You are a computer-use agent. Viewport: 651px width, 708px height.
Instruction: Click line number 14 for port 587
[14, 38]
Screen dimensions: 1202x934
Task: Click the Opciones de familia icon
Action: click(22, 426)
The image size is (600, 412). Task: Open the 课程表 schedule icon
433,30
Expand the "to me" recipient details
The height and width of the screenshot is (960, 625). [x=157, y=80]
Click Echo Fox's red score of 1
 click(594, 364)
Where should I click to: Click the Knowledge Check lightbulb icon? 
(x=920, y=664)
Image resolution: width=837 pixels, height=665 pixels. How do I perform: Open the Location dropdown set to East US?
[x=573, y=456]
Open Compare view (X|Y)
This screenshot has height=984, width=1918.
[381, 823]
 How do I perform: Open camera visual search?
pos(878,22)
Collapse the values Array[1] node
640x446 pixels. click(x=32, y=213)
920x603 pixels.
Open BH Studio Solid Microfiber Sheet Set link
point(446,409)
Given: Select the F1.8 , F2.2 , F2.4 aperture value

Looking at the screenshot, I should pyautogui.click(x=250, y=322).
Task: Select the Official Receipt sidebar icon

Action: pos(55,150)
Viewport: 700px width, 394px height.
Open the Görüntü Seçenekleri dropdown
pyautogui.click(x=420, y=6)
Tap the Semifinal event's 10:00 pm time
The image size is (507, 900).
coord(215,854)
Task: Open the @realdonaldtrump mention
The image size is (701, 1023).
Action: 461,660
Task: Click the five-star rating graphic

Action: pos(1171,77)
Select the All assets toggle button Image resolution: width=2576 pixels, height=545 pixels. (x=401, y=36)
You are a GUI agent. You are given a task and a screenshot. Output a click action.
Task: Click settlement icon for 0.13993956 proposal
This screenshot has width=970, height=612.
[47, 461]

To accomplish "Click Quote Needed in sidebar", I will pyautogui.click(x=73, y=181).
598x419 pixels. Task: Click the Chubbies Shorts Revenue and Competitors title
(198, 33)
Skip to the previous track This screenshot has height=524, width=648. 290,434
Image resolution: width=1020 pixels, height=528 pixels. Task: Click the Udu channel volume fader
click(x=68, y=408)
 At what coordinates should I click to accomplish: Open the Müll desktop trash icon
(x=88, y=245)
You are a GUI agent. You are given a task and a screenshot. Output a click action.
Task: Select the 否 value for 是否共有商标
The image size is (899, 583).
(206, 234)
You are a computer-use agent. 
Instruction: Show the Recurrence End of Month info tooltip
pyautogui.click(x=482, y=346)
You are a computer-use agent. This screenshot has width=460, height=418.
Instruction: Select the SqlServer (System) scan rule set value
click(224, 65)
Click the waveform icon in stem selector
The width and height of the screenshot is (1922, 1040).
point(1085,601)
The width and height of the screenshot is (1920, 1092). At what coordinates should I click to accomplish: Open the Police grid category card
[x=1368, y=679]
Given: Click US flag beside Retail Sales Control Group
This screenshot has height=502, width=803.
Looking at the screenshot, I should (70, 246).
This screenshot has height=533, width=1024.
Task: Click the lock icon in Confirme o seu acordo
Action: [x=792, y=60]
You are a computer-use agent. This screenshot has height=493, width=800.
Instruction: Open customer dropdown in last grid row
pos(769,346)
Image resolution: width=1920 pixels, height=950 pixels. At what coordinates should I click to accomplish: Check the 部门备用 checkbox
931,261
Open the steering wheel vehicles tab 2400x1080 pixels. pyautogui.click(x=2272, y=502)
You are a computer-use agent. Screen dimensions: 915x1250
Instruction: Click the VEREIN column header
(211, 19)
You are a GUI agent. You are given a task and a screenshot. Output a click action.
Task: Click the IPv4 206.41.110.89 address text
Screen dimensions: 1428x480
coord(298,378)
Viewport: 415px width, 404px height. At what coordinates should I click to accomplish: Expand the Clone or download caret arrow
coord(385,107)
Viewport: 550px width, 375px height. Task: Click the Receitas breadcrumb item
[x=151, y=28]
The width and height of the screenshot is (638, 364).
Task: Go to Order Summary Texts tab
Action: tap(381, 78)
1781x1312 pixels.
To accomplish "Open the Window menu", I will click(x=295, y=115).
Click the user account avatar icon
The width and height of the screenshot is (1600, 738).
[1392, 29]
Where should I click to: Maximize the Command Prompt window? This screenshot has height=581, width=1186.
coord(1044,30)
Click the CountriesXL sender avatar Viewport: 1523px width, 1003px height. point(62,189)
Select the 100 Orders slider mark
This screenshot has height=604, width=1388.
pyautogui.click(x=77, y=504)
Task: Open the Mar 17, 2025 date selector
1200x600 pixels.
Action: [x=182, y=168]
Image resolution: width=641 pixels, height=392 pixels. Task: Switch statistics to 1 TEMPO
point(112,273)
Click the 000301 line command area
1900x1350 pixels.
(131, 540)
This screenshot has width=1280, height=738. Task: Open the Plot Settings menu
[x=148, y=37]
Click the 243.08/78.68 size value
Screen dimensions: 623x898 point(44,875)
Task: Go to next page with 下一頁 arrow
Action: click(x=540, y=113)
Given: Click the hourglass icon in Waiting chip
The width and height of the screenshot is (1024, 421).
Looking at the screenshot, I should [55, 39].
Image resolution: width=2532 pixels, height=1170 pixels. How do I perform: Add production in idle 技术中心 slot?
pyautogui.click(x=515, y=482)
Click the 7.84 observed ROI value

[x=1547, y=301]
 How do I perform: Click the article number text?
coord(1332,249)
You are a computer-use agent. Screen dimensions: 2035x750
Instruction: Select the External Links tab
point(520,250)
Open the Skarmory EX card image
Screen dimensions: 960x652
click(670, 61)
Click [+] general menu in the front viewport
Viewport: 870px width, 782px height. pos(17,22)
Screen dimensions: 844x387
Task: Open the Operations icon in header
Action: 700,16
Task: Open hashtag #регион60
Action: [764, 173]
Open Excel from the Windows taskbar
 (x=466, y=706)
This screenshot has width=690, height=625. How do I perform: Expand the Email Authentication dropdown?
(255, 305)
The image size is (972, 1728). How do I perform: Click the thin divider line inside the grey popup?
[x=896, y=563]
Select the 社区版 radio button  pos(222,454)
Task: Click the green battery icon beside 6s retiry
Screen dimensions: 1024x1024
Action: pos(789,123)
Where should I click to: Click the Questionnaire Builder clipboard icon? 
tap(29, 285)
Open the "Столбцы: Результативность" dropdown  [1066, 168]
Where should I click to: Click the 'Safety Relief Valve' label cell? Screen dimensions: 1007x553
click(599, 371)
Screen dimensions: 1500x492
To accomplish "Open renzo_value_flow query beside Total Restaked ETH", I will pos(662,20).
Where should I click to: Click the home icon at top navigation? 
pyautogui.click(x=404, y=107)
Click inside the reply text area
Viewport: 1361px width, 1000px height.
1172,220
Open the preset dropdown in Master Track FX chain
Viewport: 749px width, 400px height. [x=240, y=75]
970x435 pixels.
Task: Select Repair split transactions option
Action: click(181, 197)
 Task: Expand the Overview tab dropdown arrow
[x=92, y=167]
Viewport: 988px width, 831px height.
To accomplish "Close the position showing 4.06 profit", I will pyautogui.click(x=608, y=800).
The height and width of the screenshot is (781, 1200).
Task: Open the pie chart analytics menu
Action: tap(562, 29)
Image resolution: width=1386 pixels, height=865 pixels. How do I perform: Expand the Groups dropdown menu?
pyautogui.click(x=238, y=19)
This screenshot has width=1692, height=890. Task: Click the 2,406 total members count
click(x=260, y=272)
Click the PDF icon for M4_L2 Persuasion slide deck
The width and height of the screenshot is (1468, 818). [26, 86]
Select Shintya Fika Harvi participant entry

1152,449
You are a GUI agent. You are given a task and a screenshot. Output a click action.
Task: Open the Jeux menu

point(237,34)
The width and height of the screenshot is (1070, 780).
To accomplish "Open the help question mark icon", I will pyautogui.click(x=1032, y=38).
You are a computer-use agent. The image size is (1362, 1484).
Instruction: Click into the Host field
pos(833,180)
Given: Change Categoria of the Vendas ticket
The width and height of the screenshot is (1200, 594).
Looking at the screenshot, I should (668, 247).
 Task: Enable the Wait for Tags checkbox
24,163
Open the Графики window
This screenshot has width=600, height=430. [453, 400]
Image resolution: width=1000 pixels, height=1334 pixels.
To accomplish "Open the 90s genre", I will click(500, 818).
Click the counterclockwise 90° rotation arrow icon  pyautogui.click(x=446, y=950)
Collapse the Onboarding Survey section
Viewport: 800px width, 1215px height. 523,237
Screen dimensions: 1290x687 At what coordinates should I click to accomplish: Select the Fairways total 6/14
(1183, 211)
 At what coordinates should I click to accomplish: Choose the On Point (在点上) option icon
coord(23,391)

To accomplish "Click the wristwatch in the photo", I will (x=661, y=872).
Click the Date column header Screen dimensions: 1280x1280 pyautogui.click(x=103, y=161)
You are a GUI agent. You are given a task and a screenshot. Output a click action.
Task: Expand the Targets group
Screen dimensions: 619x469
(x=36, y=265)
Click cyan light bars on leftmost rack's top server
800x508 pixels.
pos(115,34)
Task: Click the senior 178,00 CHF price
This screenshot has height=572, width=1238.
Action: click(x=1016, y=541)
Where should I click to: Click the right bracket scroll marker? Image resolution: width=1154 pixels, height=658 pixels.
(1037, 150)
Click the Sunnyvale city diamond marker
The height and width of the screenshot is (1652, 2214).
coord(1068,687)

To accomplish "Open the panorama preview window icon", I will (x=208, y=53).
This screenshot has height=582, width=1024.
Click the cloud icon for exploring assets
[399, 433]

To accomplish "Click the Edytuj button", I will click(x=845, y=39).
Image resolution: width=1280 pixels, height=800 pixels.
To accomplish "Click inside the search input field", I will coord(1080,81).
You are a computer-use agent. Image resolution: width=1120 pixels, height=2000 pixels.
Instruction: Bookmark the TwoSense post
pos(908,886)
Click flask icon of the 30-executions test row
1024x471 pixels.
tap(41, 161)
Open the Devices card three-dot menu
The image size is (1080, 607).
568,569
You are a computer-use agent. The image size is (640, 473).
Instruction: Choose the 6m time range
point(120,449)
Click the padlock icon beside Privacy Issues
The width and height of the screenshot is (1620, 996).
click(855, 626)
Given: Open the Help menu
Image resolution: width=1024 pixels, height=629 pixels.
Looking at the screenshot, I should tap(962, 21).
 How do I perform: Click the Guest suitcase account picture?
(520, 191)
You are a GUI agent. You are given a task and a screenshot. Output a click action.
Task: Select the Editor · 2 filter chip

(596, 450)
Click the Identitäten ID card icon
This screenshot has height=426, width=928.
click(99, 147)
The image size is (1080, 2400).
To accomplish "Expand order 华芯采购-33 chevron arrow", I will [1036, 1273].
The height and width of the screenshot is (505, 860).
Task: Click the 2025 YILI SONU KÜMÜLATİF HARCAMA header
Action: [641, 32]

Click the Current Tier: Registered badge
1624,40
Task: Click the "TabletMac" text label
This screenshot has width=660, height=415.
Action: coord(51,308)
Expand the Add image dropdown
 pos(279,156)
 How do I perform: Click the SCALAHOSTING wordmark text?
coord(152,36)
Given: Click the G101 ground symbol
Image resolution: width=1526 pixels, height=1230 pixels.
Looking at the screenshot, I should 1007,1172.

AIM OF THE TASK -> Where the line containing "Image resolution: width=1526" appears, start copying, and go on exactly through the last line of the data.

REPLY ->
Image resolution: width=1526 pixels, height=1230 pixels.
Looking at the screenshot, I should 1007,1172.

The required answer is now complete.